Q. If I leave my current employer, can I take my HSA balance with me?
A. Yes. The monies in your HSA is always yours, including any monies your employer may have contributed into the account. It is important to remember you must be enrolled in a High Deductible Health Plan (HDHP) in order to continue your contributions. If your new employer does not have an HDHP, but has a traditional health plan, you may pay for eligible expenses via your HSA, but you cannot make any contributions.
Dependent Child(ren) Age Limit
Q. What is the maximum age my child can be covered on my health plan?
A. Effective October 1, 2008 for new or renewing fully insured plans or ERISA government plans sitused in Florida*:
- The insured must be offered the option to cover the dependent child to age 30
- In the event the Dependent meets the following requirements, extended coverage may be offered for that Dependent up to the end of the calendar year in which the Dependent reaches the age of 30. To be eligible for extended coverage, a Dependent must:
- Be unmarried and not have dependents of his or her own;
- Be a resident of Florida or a Student, AND
- Not have coverage as a named subscriber, insured, enrollee or covered person under any other group, blanket or franchise health insurance policy or individual health benefits plan, or is not entitled to benefits under Medicare.
Q. Can an employer or group choose not to offer coverage to qualified dependents through their health plan?
A. No. The decision to provide coverage to dependents to age 30 belongs to the eligible employee, not the employer or group.
Q. As an employer, can we switch health plans in the middle of the plan year?
A. It is not allowed to switch health plans within the same insurance carrier. However, the changing of insurance carriers is permitted.
Medicare
Q. I am enrolled in Medicare and I’m covered under my group health plan. Which plan is primary and which is secondary?
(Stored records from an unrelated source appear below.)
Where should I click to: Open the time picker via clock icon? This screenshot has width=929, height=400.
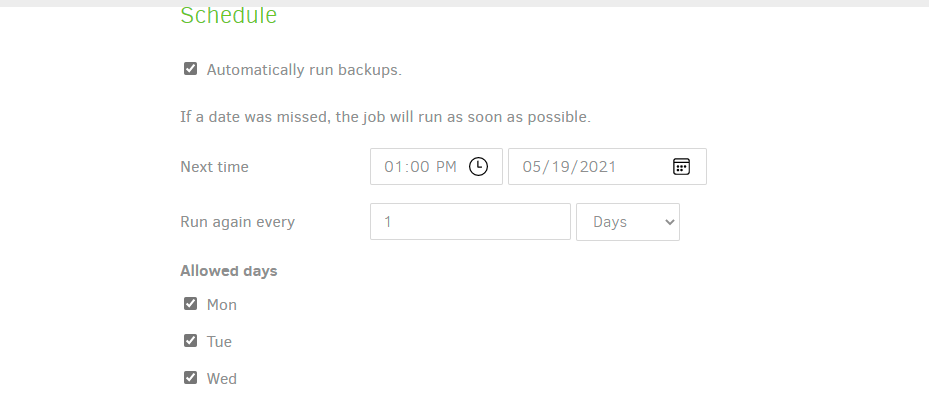click(x=478, y=167)
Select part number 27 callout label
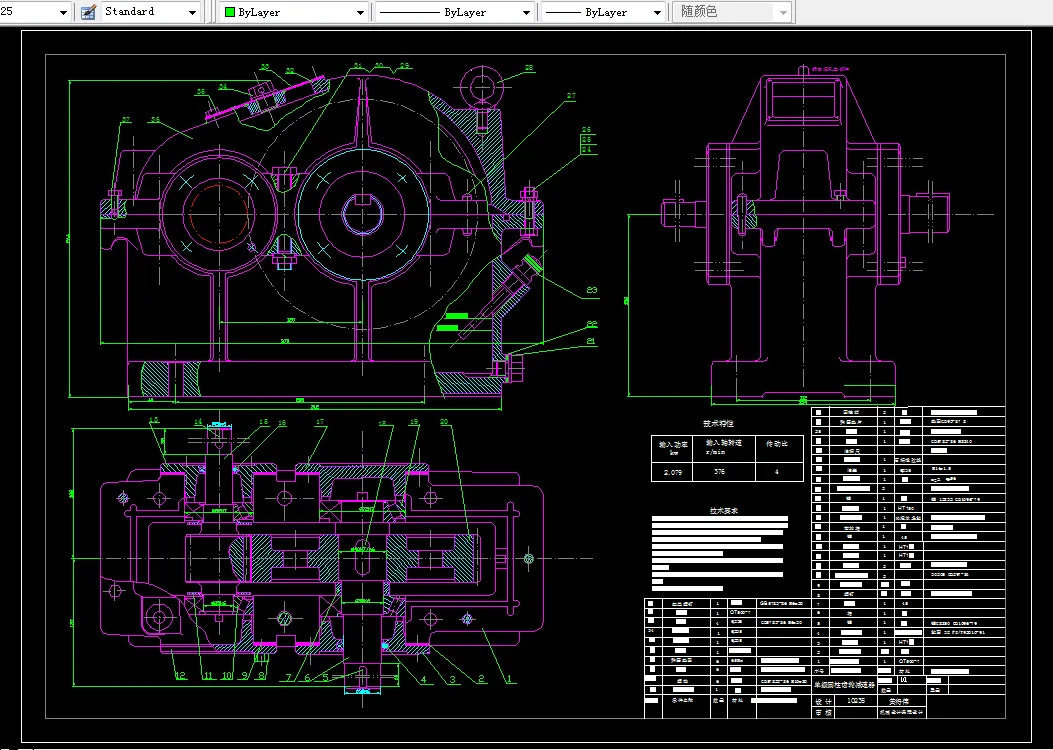The image size is (1053, 750). [x=571, y=97]
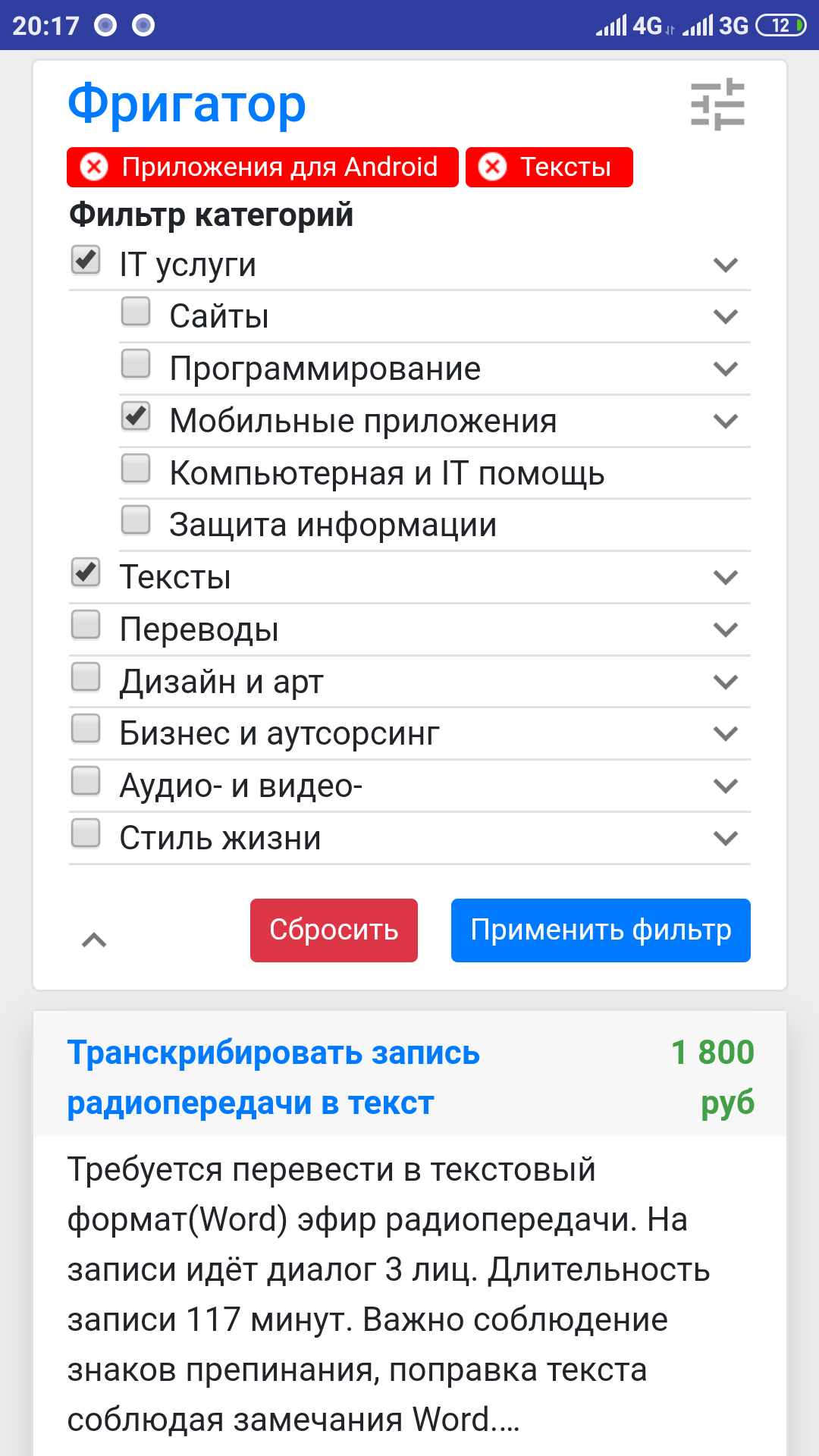Uncheck Мобильные приложения category

click(x=136, y=416)
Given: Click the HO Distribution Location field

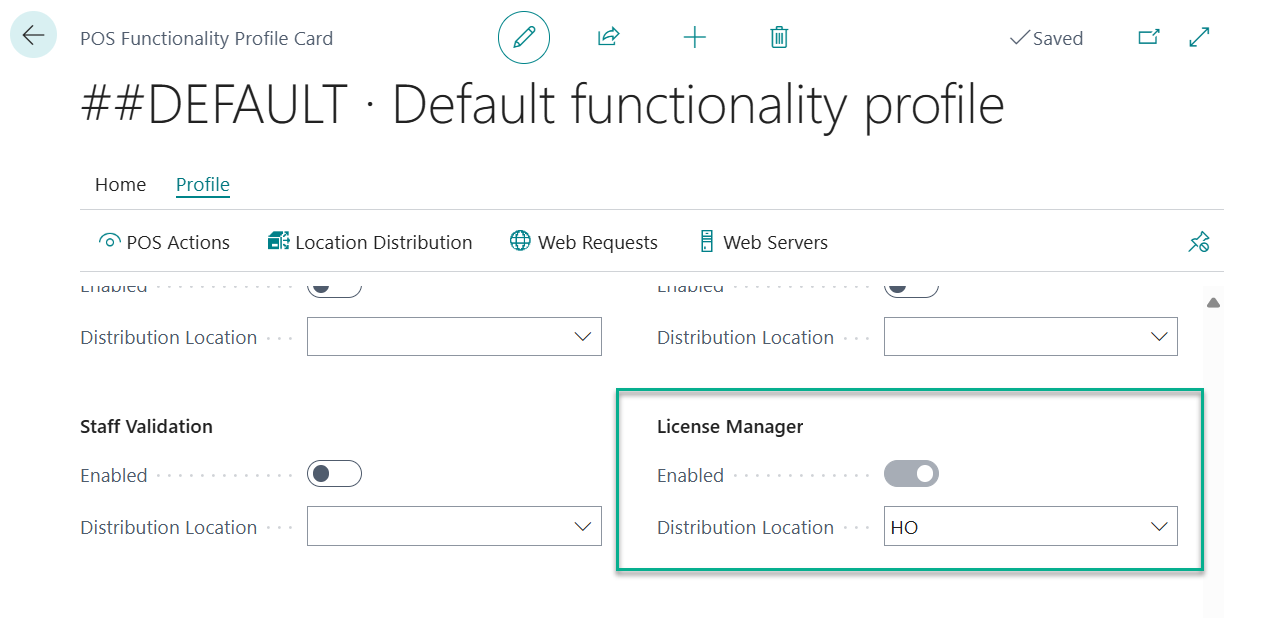Looking at the screenshot, I should point(1010,527).
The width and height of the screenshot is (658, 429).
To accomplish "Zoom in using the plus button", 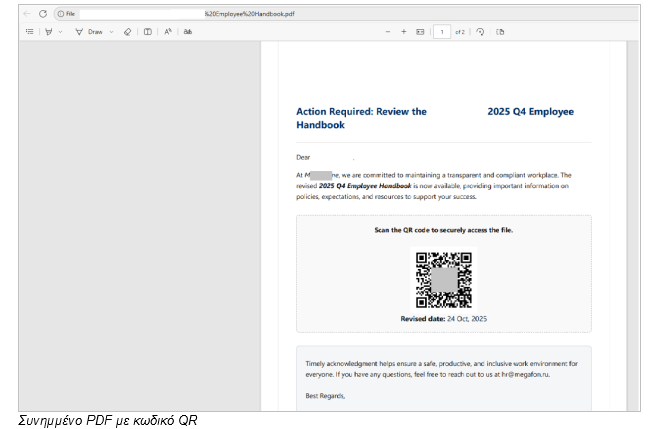I will click(404, 32).
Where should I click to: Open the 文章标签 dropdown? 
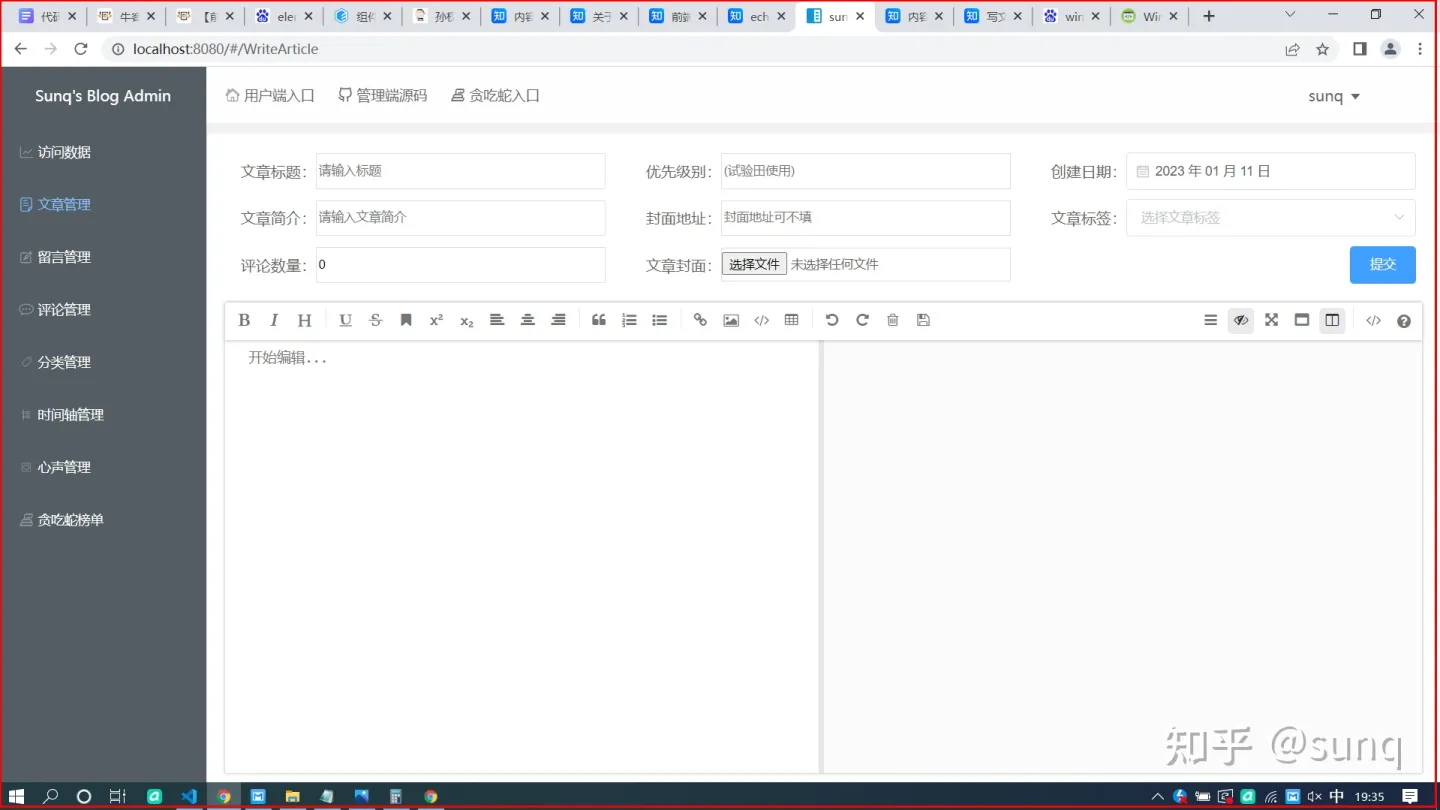point(1270,217)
A. If your employer has 20 or more employees, then your group health plan will be primary and your Medicare coverage will be secondary. If your employer has 19 or less employees, then Medicare will be primary and your group health plan will be secondary. It is always recommended to show both ID cards at the time of your doctor visit.
Q. When do I get my Medicare discount premium from the insurance carrier?
A. You must be enrolled in Medicare Part A and Part B to qualify for the Medicare discount. You must also provide a copy of your Medicare card to the insurance carrier showing you have Medicare Part A and Part B. If this is not provided to the insurance carrier, then you will not receive the discounted health rate.
Cafeteria Plan - Section 125
Q. What is a Cafeteria Plan?
A. A Cafeteria Plan is another name for the IRS Tax Code Section 125. This tax code allows employers to offer their employees a menu of benefits, in which the employee chooses the benefits that best fit their needs. The majority of the benefits offered, and if selected by the employee, the premium is deducted from each paycheck on a Pre-Tax basis. Hence, the employee lowers his/her gross taxable income.
Q. What benefits can be offered through a Cafeteria Plan to help lower the employee’s gross taxable income?
A. Benefits that can be offered through a Cafeteria Plan are Health, Dental, Short Term Disability, Cancer Plan, Flexible Spending Account, Child Care Spending Account, and Voluntary Life. The premium for the voluntary life benefit may be split up between pre-tax and post-tax deductions depending on the benefit amount being selected. In some cases, the voluntary life benefit can only be offered as a post-tax deduction.